Görev ayrıntıları
Alice kitabını anlatan metne göre şu ifadelerin her biri için evet ya da hayır deyin ve kararı belirleyen sözleri metinden aynen alıntılayın: (a) Kitap 1865 yılında yayımlanmıştır. (b) Kraliçe Victoria, yazardan yeni bir yapıtı çıkarsa kendisine göndermesini istemiştir. (c) Charles Dodgson ününü kendi alanındaki bilimsel yapıtlarına borçludur.

Metin bölümü
• oxfordlu matematik profesörü charles dodgson'un, bir sandal gezintisi sırasında üç küçük kıza anlattığı masaldan fazla bir şey değilken, 1865 yılında kitap olarak çıkmasıyla ününün dünyayı tutması, hemen birçok dile çevrilmesi bir oldu. hatta kraliçe victoria bile bu kitaptan o kadar hoşlanmış ki, yazardan, başka yapıtı çıkarsa hemen kendisine göndermesini istemiş. bu isteği üzerine gönderilen kitaba epeyce şaşmış olacak; çünkü charles dodgson'un bundan sonra çıkan kitabı ''determinantlar üzerine bir deneme'' oldu! gerçi ağırbaşlı profesörün kendi alanında yazılmış böyle daha birçok bilimsel yapıtı vardır; fakat ününü onlara değil, lewis carroll takma adıyla yayınladığı ''alice harikalar ülkesinde'', ''aynanın içi, alice orada neler gördü'' gibi şaheser saçmalarına borçludur.
    (alice harikalar ülkesinde isimli kitabın önsözünden.)
    (bkz: lewis carroll)

Ekran görüntüsü ve belge işaretleme verileri
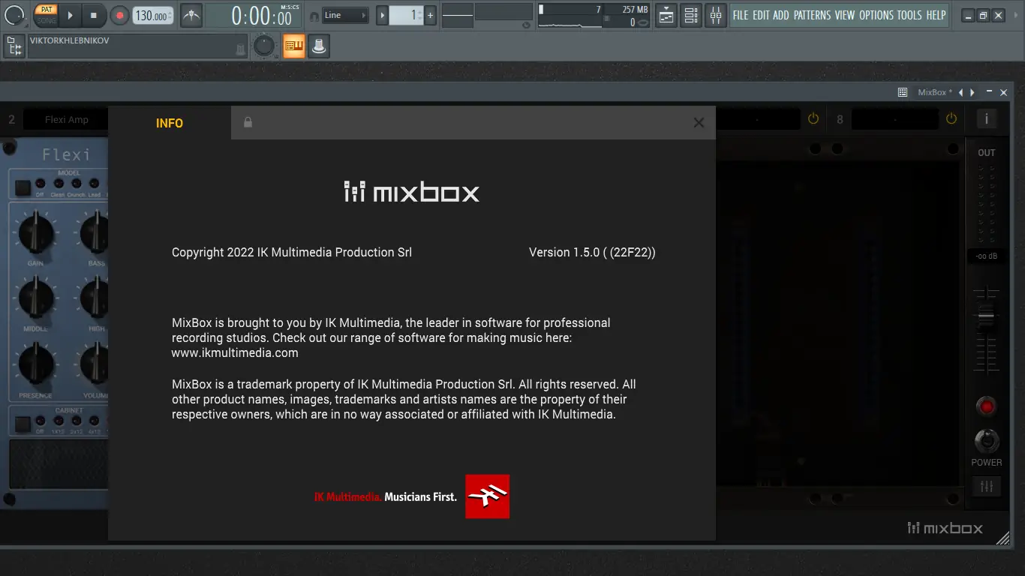Toggle the lock icon in the MixBox header
Viewport: 1025px width, 576px height.
(x=248, y=122)
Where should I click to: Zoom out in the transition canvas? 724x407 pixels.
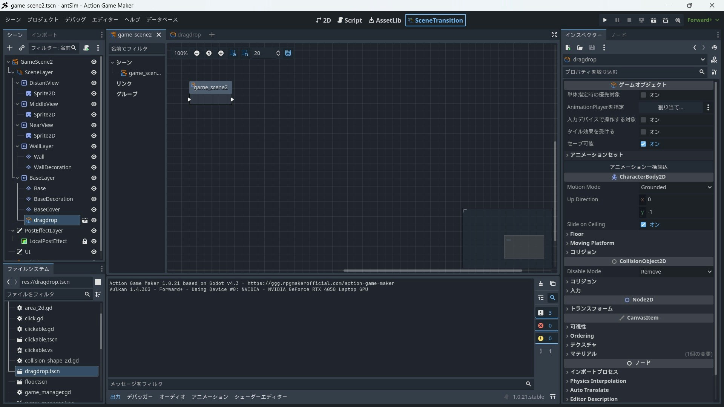point(197,53)
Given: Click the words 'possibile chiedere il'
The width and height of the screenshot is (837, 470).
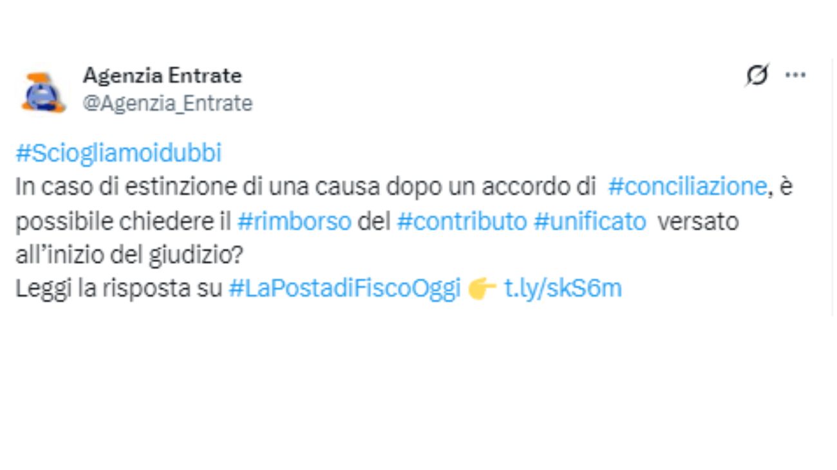Looking at the screenshot, I should pos(123,221).
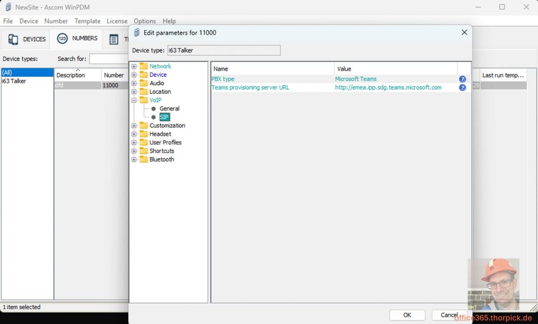The width and height of the screenshot is (538, 324).
Task: Close the Edit parameters dialog
Action: (464, 33)
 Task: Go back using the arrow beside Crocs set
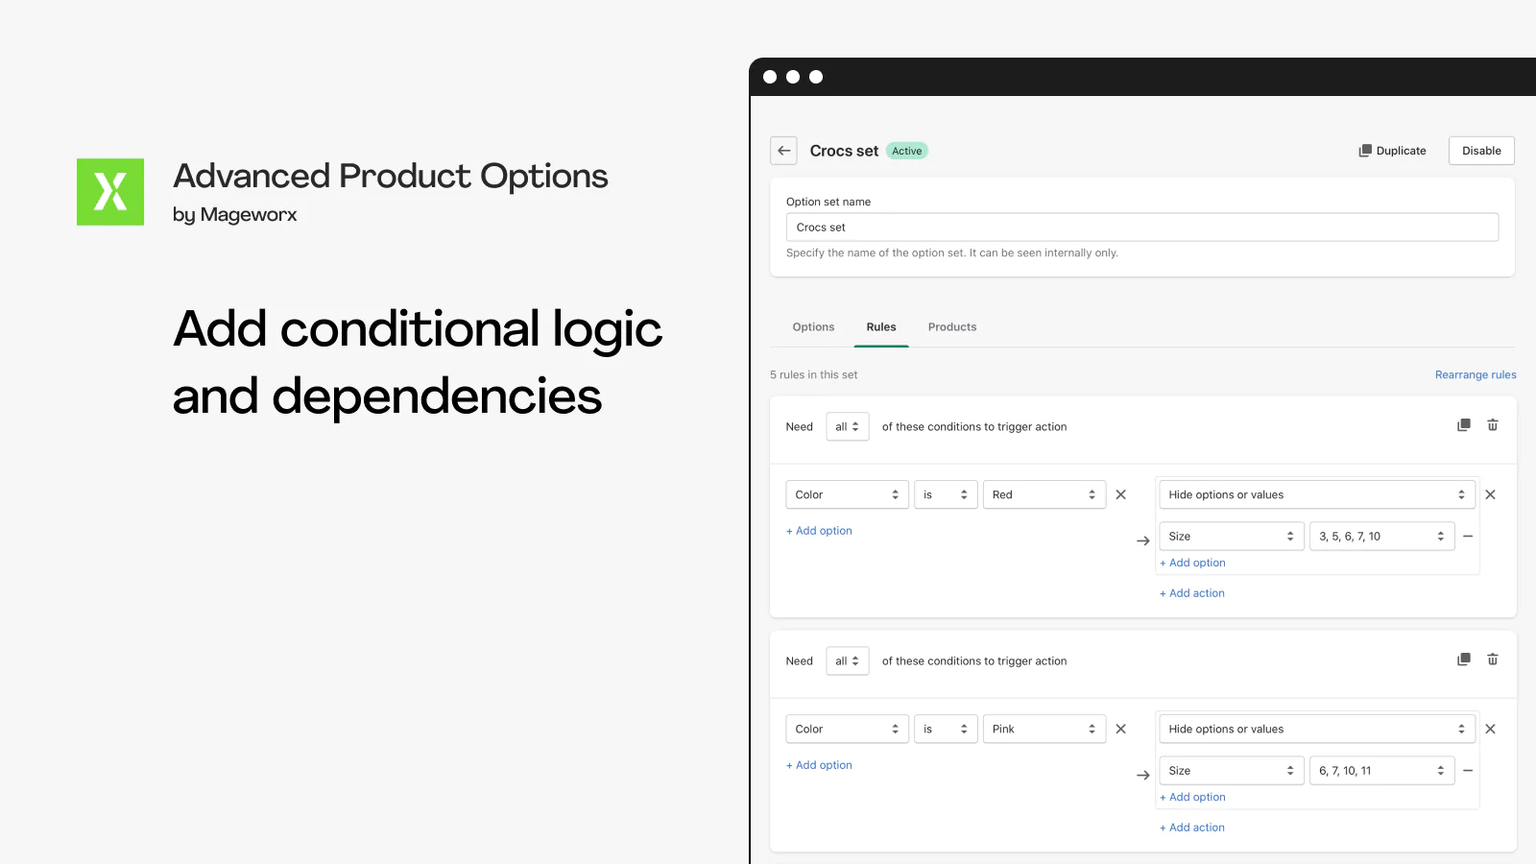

Görev çözümü
(a) Evet: "1865 yılında kitap olarak çıkmasıyla"
(b) Evet: "yazardan, başka yapıtı çıkarsa hemen kendisine göndermesini istemiş"
(c) Hayır: "fakat ününü onlara değil, lewis carroll takma adıyla yayınladığı"